* [Exercice a] D'après l'extrait, depuis quelle année les plans Fife sont-ils invités à engager une grande transhumance vers la Clyde ?

##### Extrait du texte

Après un convoyage express de 4 jours, avec des lumières incroyables, des levers de soleil à couper le souffle, du vent, du vent et encore du vent, nous voici donc en Ecosse, dans un endroit magique : le lieu de naissance de quelques-uns des plus beaux bateaux en bois d’arbre du monde : Les Fife’s de Fairlie.

Depuis 1998, à intervalles plus ou moins réguliers, les plans Fife sont invités à engager une grande transhumance vers la Clyde, lieu où les William Fife ont dessiné et souvent construit ces merveilleux bateaux.

Les Fife, c’est une dynastie de 3 William, et des centaines de plans dessinés, une précision de plan unique, un génie inégalé, et des noms qui font rêver: Cambria, Halloween, The Lady Anne, Tuiga, Hispania, Mariska, Mariquita, Eva, Nan, Altaïr, Kentra, Viola, The Lady Maud, Pen-Duick, Sumurun, Moonbeam III et IV, Shamrock, Corona, Vanity et tant d’autres…

Fife, c’est un chantier, un dragon si le bateau est dessiné ET construit par Fife, une esthétique alliée à de la performance.

À force de voir ces classiques dans le Sud, on en oublie qu’ils ont été construits en Ecosse, dans un climat et des lumières intenses, et les observer ici est un spectacle incroyable.

C’est ma première Fife, pas encore avec le premier Pen-Duick, ça, ce sera j’espère dans 4 ans, mais le VI est un « classique chez les modernes », et avec un peu d’humour, nous en avons fait un plan William Mauric III (©LH !).

Amoureuse de ces bateaux, et devant courir le tour d’Irlande juste après, il m’était impossible de ne pas venir assister à cet événement. Toujours vivre ce que l’on peut vivre, sans attendre.

Alors j’ai sélectionné un équipage en conséquence, avec un charpentier de marine, des ingénieurs, et Anne, 22 ans, qui vient de finir l’école d’architecture navale de Southampton. J’avais une petite idée en tête : j’ai pu leur présenter William Collier, gardien du temple Fife, qui est en train de réunir tous les plans originaux de Fife (et aussi de Watson !!), de les préserver, et de les archiver. Grâce à lui, un patrimoine inestimable est en train d’être sauvegardé, et mes jeunes équipiers ont pu découvrir ces trésors.

Car Fife, oui bien-sûr, il y a Fife mais, cette fabuleuse époque a aussi été celle de Watson, Herreshoff, Oertz, Mylne.

Ce que j’ai tenté d’enseigner à mes marins, c’est l’esprit du classique.

N’importe qui peut être propriétaire. En revanche, ce n’est pas donné à tout le monde d’être yachtman, gardien ou keeper.

Le bateau classique est une grande famille. Depuis des dizaines d’années, nous sommes une famille, amoureux de ces beaux bateaux, petits ou grands, certains tenus par de riches propriétaires, d’autres non, et ça honnêtement, on n’en a rien à faire. Chez nous, pas de clivage, pas de clans, juste des amoureux, au service de ces bateaux.

##########
##### Données fournies

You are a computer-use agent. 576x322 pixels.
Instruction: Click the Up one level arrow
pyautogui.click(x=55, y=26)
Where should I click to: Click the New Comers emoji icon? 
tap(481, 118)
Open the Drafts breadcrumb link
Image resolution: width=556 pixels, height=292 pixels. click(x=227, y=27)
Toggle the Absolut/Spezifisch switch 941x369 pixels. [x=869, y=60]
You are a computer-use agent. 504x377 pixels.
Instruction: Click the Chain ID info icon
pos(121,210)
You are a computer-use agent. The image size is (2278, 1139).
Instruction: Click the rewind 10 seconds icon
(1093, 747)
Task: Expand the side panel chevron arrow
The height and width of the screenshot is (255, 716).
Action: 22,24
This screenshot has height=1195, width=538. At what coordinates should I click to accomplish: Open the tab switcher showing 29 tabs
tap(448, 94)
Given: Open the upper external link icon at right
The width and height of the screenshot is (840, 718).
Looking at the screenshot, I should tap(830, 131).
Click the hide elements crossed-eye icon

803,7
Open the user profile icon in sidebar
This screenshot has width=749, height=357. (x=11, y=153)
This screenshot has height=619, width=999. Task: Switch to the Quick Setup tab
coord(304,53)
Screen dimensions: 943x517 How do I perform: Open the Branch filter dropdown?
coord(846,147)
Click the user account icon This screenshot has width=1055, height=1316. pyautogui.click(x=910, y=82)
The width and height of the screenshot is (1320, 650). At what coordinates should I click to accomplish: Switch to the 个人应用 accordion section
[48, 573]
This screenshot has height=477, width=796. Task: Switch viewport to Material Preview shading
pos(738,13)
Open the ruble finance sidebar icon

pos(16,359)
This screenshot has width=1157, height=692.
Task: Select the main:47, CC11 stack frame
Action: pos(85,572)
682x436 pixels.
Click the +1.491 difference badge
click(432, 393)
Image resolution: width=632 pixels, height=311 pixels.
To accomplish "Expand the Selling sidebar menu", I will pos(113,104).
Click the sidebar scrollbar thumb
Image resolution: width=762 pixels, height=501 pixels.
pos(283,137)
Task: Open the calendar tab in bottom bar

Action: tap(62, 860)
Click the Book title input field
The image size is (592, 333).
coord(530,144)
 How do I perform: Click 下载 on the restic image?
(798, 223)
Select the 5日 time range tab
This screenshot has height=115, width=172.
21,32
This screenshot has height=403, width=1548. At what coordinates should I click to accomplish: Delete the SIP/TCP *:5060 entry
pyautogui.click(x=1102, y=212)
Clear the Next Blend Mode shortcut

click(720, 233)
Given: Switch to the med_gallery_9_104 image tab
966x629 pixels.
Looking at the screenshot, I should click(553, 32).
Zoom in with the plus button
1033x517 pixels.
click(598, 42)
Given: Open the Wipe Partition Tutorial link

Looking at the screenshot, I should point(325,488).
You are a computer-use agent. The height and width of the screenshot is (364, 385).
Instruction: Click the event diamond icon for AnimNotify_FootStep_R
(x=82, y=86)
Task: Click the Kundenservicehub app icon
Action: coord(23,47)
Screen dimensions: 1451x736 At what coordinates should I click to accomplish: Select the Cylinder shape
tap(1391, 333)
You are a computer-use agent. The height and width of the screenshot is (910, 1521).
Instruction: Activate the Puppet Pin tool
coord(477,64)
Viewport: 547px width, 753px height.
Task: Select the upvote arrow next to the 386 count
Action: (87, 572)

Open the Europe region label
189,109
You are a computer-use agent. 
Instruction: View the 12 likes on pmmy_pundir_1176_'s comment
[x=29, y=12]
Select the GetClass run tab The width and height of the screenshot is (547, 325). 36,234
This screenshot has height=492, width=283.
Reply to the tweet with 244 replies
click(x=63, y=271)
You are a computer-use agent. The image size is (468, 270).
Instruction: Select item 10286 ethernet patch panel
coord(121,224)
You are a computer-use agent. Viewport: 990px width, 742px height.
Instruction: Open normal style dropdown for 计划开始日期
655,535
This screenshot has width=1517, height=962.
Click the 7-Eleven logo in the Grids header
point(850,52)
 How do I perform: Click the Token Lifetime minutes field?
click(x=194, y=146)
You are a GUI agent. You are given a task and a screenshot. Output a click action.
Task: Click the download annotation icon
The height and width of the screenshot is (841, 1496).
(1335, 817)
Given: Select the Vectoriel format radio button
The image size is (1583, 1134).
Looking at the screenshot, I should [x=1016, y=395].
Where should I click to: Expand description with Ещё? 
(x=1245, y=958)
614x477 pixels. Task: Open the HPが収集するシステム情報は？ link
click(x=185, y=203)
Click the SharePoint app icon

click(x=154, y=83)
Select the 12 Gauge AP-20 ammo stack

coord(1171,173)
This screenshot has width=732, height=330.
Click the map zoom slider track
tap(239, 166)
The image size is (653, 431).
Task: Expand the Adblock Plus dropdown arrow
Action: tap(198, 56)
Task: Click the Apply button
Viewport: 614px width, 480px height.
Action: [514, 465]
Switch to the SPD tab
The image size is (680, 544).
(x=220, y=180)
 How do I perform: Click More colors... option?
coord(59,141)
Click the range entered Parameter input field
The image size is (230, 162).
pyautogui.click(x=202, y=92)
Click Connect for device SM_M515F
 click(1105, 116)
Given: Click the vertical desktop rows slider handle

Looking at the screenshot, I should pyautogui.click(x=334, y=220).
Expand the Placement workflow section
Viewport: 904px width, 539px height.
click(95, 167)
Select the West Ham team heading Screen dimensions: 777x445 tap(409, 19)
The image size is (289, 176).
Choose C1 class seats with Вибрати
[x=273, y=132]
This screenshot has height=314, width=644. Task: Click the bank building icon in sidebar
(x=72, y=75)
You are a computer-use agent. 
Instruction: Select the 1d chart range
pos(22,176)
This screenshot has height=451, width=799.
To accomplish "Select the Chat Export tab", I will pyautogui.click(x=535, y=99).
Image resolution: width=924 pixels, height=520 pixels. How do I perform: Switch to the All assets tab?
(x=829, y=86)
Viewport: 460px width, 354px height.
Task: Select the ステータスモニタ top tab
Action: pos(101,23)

##########

* [Exercice b] Recopiez à l'identique les lignes des entrées, en commençant par la toute première et en allant jusqu'à la ligne qui contient « pos(121,210) » incluse, s'il vous plaît.

* [Réponse complète a] Depuis 1998.

* [Réponse complète b]
You are a computer-use agent. 576x322 pixels.
Instruction: Click the Up one level arrow
pyautogui.click(x=55, y=26)
Where should I click to: Click the New Comers emoji icon? 
tap(481, 118)
Open the Drafts breadcrumb link
Image resolution: width=556 pixels, height=292 pixels. click(x=227, y=27)
Toggle the Absolut/Spezifisch switch 941x369 pixels. [x=869, y=60]
You are a computer-use agent. 504x377 pixels.
Instruction: Click the Chain ID info icon
pos(121,210)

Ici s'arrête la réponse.